- _EXERCISE BRIEF_
Scan the material for the word "computer" and copy each line where it occurs.

- _RECORDS FOR THIS TASK_
○ ○ ○ ○ ○

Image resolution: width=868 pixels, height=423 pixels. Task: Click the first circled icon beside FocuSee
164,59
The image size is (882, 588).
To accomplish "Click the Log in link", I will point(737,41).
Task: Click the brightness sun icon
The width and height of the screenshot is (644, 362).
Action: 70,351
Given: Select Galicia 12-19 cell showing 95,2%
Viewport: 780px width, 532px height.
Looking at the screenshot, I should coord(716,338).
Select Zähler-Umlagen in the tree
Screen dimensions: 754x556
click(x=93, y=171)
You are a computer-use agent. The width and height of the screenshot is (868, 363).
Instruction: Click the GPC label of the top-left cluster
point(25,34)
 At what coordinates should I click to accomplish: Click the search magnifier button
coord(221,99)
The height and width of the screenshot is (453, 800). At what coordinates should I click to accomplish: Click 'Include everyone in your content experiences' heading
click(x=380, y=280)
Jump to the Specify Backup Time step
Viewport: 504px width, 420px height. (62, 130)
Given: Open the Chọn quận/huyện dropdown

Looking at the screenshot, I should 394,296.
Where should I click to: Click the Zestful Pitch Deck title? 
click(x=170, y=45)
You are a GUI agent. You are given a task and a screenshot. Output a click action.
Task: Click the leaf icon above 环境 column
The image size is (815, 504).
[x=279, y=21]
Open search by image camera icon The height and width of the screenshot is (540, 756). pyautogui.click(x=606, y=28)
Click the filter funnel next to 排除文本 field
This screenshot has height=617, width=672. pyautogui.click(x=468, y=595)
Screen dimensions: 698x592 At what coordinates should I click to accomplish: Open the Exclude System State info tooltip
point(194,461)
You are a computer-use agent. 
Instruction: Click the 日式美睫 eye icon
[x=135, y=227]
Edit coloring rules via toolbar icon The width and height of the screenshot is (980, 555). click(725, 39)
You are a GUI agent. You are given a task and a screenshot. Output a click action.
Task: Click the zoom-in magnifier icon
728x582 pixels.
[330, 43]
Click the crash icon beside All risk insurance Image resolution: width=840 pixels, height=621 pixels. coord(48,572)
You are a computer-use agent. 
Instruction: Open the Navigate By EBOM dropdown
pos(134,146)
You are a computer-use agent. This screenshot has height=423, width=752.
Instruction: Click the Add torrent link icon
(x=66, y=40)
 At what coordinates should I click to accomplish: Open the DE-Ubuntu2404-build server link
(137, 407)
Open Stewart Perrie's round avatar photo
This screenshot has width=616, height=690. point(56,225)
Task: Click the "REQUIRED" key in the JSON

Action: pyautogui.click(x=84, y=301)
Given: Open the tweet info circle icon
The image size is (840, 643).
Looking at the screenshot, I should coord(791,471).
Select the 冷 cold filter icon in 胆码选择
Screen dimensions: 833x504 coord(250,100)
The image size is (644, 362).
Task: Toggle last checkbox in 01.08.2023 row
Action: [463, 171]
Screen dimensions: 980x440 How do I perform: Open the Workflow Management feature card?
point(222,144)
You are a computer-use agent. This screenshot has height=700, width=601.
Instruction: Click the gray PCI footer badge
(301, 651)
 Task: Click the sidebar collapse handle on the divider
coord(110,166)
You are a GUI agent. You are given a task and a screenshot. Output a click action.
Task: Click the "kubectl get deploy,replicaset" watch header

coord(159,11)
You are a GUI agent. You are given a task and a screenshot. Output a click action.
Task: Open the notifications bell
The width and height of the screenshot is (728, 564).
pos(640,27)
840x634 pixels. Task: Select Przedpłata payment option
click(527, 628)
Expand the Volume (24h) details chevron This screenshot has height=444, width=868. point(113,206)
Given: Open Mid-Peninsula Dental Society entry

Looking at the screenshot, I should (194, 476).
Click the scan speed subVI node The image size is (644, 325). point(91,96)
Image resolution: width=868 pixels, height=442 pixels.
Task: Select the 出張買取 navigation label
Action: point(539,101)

○ ○ ○ ○ ○

- _EXERCISE RESPONSE_
You are a computer-use agent. The width and height of the screenshot is (868, 363).
You are a computer-use agent. 
You are a computer-use agent. 
You are a computer-use agent. This screenshot has height=423, width=752.
You are a computer-use agent. This screenshot has height=700, width=601.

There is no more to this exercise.